GIVEN PASSAGE below:

Safety First
Foord has often described itself as a ‘safety-first’ fund manager. But what does this mean in the context of investment returns and the stage of the market cycle? PAUL CLUER revisits the concept.
The father of value investing, Benjamin Graham, said that an investment operation was one that “promises safety of principal and an adequate return”. This seems to summarise what most of us want from our retirement portfolios.
Foord’s safety-first approach embraces this definition of investing. We eschew speculative activity, which carries unnecessary risk. To us, risk means loss of investment capital. The biggest destroyer of capital over long periods is inflation. Graham’s ‘adequate return’ must therefore exceed the long-term inflation rate for investors to achieve their investment goals.
So, we must preserve investment capital and compound inflation-beating returns over extended periods. Long experience has shown us that avoiding big losses (drawdowns) helps dramatically with this outcome, since compounding negative returns is as dangerous as compounding positive returns is helpful.

End of GIVEN PASSAGE.

**WHAT IS REQUIRED**
Resume the article on Foord's safety-first approach to investing, picking up right after its last sentence about compounding negative and positive returns.

STORED DATA below:

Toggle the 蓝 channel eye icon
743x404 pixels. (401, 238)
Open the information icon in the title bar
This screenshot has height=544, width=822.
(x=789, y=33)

End of STORED DATA.

**RESPONSE TO THE TASK**
The risk of investment loss is countercyclical: risks increase as the business cycle matures and investment markets rally to new highs. Conversely, risk of loss abates after markets draw down in anticipation of a slowing business cycle or an external economic shock such as the COVID-19 pandemic.
After the March 2020 reset, global markets have been on a tear. Massive global monetary (lower interest rates and central bank stimulus) and fiscal (government transfers to corporates and individuals) interventions fuelled the ‘everything rally’, pushing global share bourses to all-time highs.
The US S&P 500 Index has doubled since its March 2020 lows. Global bourses in aggregate have gained 92% in US dollars. In South Africa, the FTSE/JSE Capped All Share Index also doubled, with the resources index returning a staggering 177% in rands.
Concurrently, labour shortages and supply constraints have raised the spectre of uncontrolled inflation. Global bond markets have been the first to retrace on the prospect of hard choices which central bankers will need to take.
Coupled with worrisome global geopolitical risks, high valuations and rising inflation pose threats to investment portfolios that warrants caution. Foord’s strategy has been to have a lower than average weight to the most frothy areas of the market, which include stratospheric US tech stocks, global bond markets, the SA listed property sector and—especially in South Africa—resources shares.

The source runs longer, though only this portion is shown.